Pierce likened Russia to an arsonist turned fire fighter, wishing to investigate the fire it set. She was specifically speaking to Russian officials’ recent condition that they will accept the investigation’s conclusions only if Russia’s experts participate in the investigation. She also noted that this followed a Russian pattern – undermining international institutions to discredit their findings. Insisting on Russian experts, she said, sets a test “that no independent investigation could credibly tolerate.”

“This is part of wider pattern of irresponsible Russian behavior,” Pierce stated, noting Russia had discredited the joint investigation mechanism into the use of chemical weapons in Syria, it invaded Georgia and Crimea, it shot down civilian airliner MH17, and bungled an attempted coup in Montenegro. “Each time these acts are accompanied by distortion and disinformation.”

Finally, Pierce explained that the UK came to the conclusion that it was highly likely Russia carried out the assassination based on on three considerations: 1) the positive identification by experts at Porton Down of the specific chemical used, the Novichok nerve agent; 2) the knowledge that Russia produced this nerve agent within the last 10 years and remains capable; 3) Russia has investigated ways of assassination through the use of nerve agents.
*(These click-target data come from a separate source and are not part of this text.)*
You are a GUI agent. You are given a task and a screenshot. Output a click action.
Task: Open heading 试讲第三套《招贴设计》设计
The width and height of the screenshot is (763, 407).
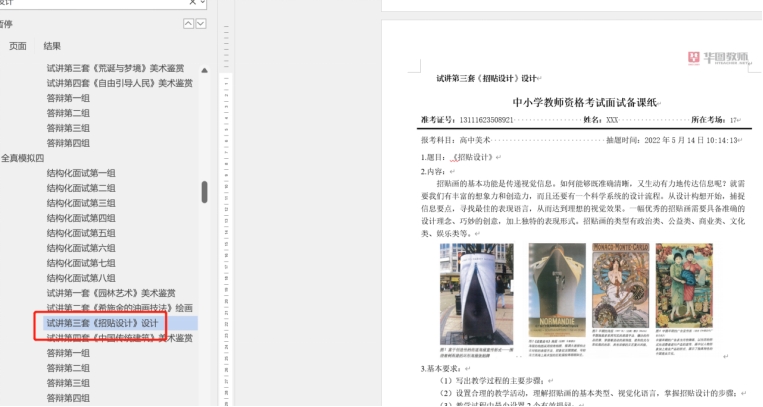pos(103,323)
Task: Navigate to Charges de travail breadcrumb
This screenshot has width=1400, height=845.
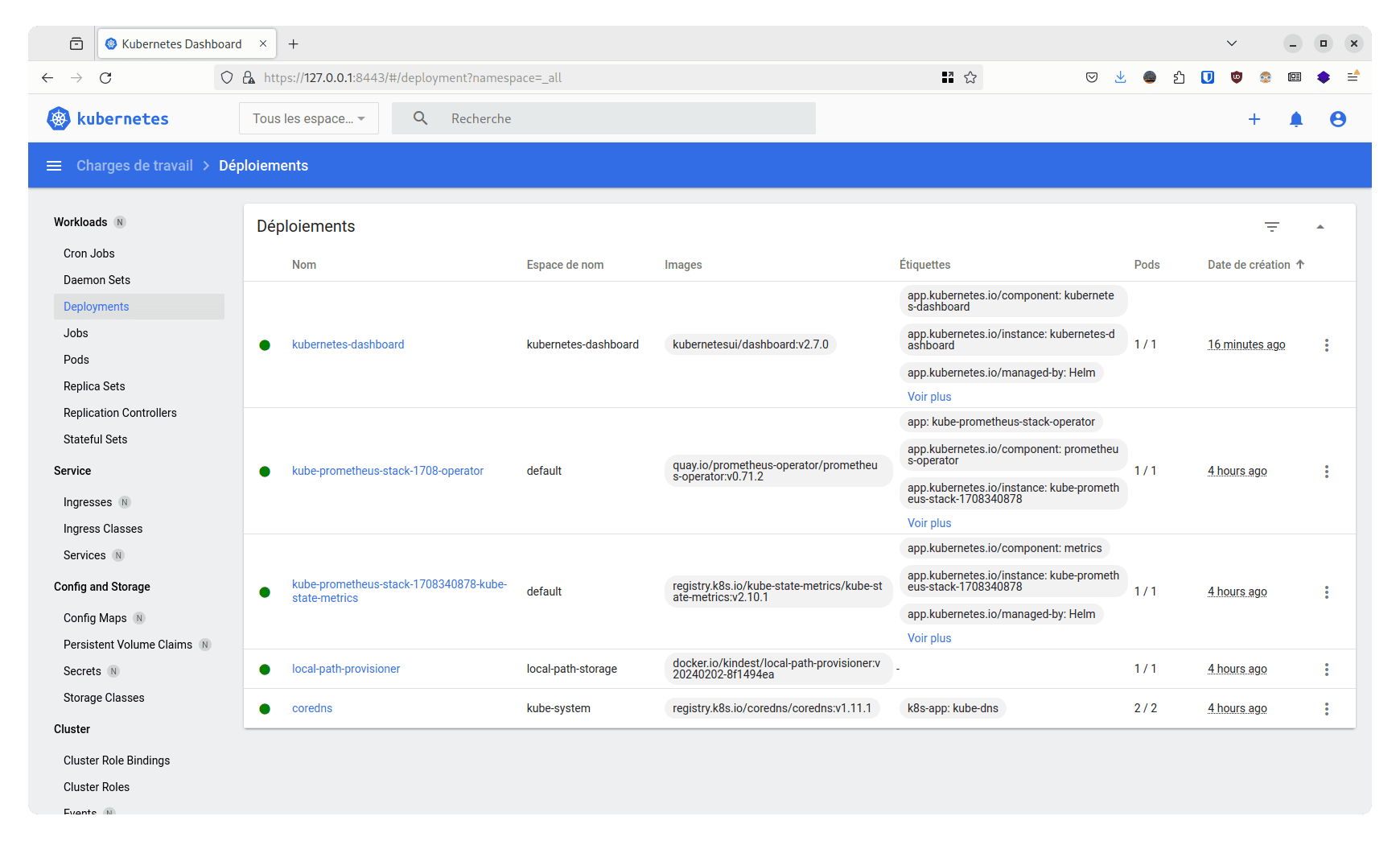Action: [x=134, y=165]
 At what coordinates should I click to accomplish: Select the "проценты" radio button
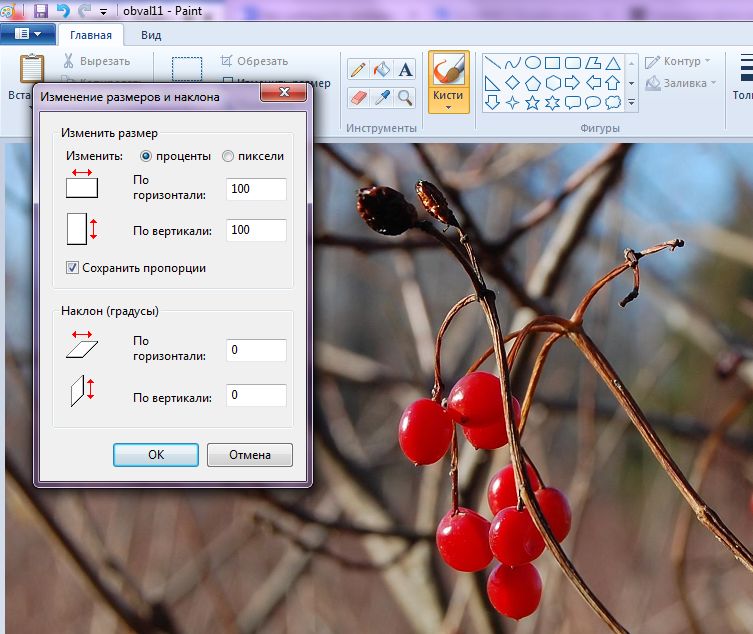pos(146,156)
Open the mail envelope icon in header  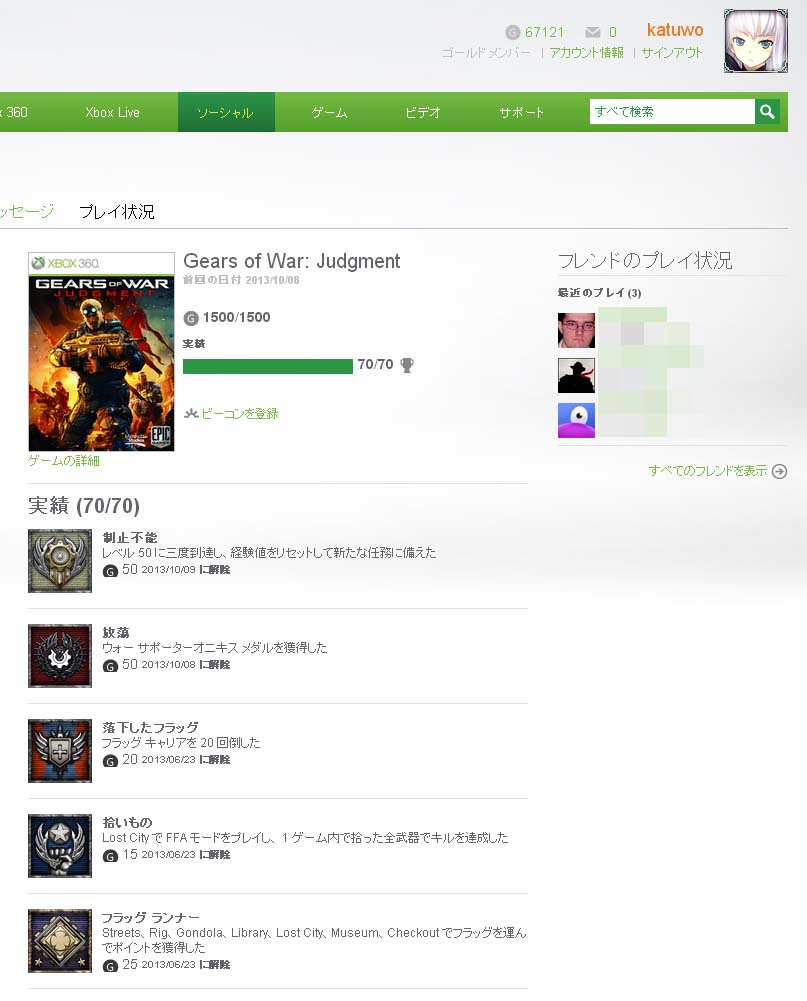point(592,32)
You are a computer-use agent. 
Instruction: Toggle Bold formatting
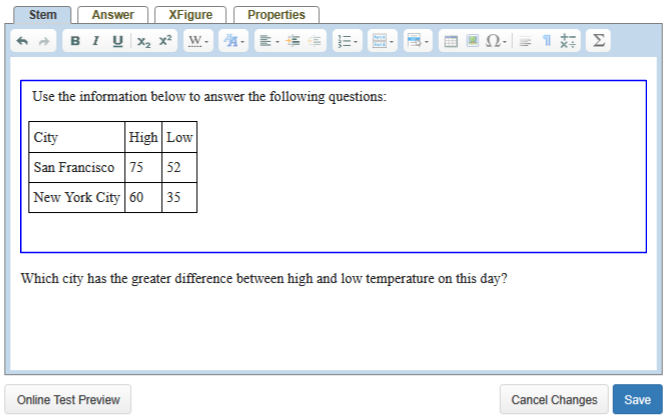(x=75, y=41)
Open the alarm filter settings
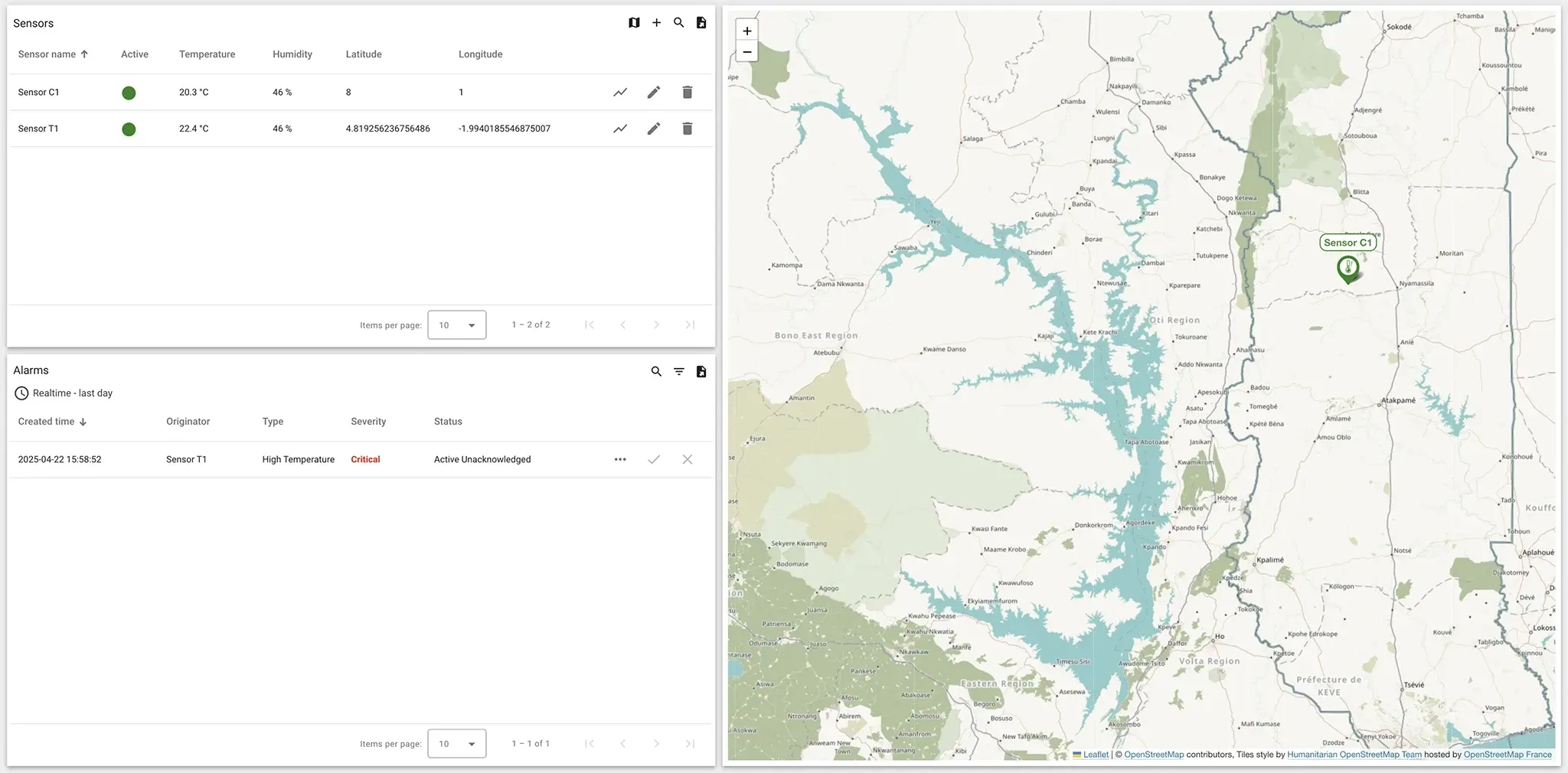 point(678,370)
Moreover, Russia has a record of conducting state-sponsored assassinations. “We also made our own assessment Russia views defectors as suitable targets of assassination, and, indeed there are public statements to that effect.”
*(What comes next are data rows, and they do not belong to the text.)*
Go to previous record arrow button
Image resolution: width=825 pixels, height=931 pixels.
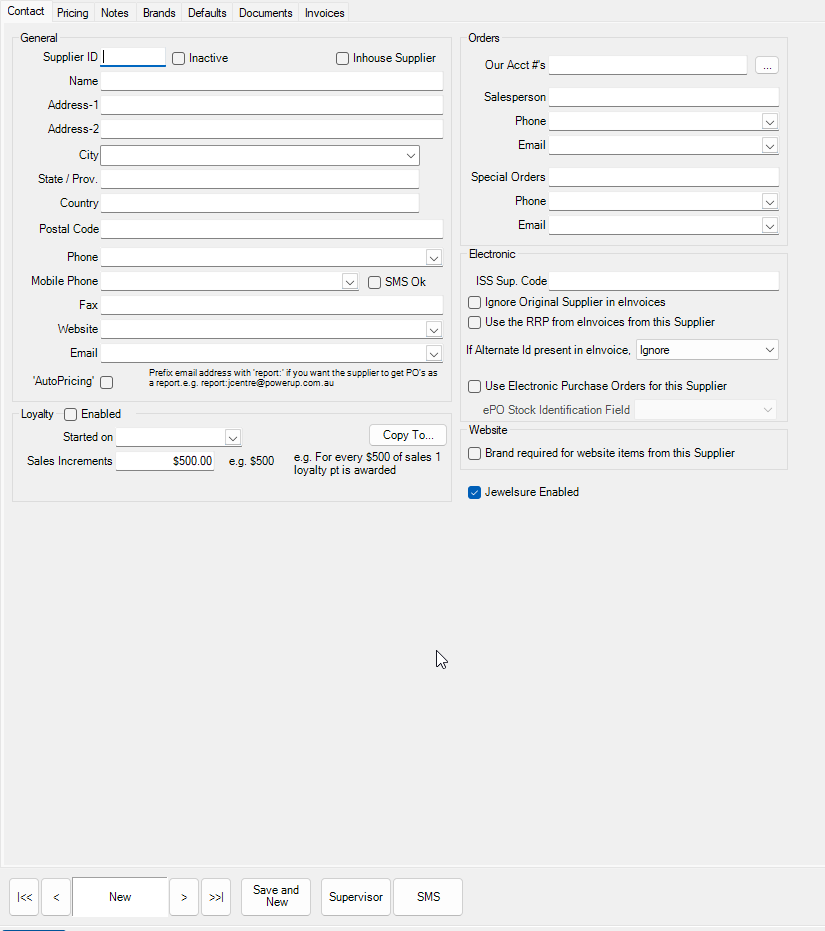click(x=56, y=897)
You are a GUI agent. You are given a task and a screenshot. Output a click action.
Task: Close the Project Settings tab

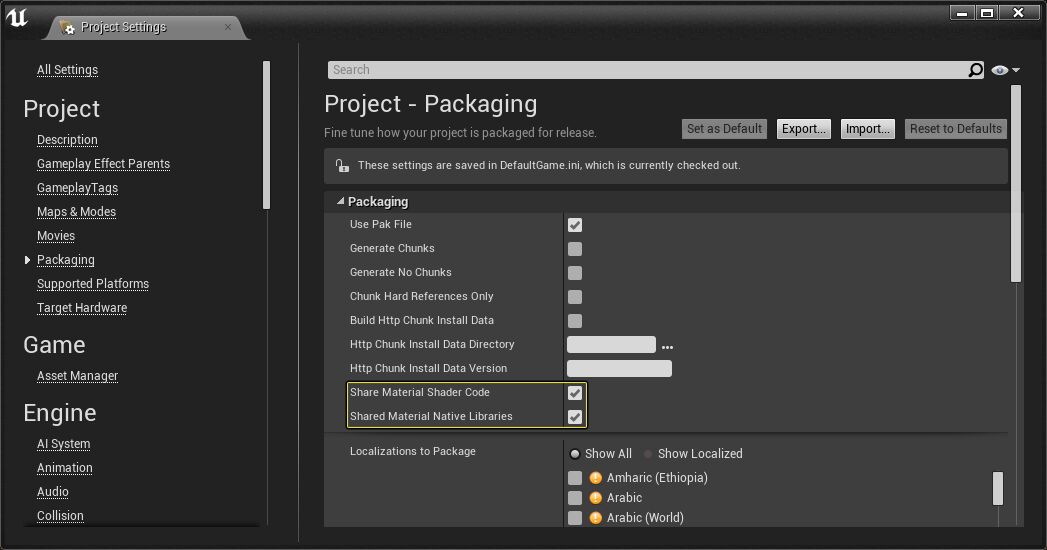point(228,27)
Skripal, 66, and his daughter Yulia, 33, remain in Salisbury District Hospital following the attack on March 4. Sergei Skripal is said to be in critical but stable condition. Yulia Skripal is now recovering and announced Thursday that she is getting stronger every day.

UK scientists believe the Skripals were poisoned with a Russian-made nerve agent, Novichok. The Times of London reported that UK intelligence had pinpointed the location of the Russian laboratory that manufactured the nerve agent.

Last week,  the UK expelled 23 Russian diplomats in the wake of the Skripal attack, sparking a wave of similar expulsions by allies around the world in solidarity with Britain. 25 countries have expelled over 150 Russian diplomats. The US expelled 60. Moscow responded in a tit-for-tat fashion, kicking out diplomats, including 60 American diplomats. It also ordered the closure of the US consulate in St. Petersburg.

Although long overdue, the international community is finally beginning to understand and respond to the threat Russia poses. It’s inevitable that the more out-of-bounds Russia behaves, the more people recognize and expose the Kremlin playbook. Since Russian troops began pouring into Crimea and seizing buildings in 2014, we have seen a steady disturbing stream of Russian aggression hand-in-hand with aggressive Kremlin propaganda campaigns – in Ukraine, in the Balkans, in disrupting elections in Europe and US, and most recently in the unprecedented chemical weapon attack in Salisbury, England. Each time the Kremlin is caught, they respond with denials and disinformation. Even in the most obvious cases, they gaslight, decrying “you have no proof.” This often gets picked up in the media, as Russia’s propagandists leverage the tradition of reporting “balance” in Western journalism as a mechanism for spreading lies in the form of denials. When seeking balanced viewpoints in their stories, journalists would be wise to heed Lithuanian Foreign Minister Linas Linkevičius’ admonition: “A lie is not an alternative point of view.”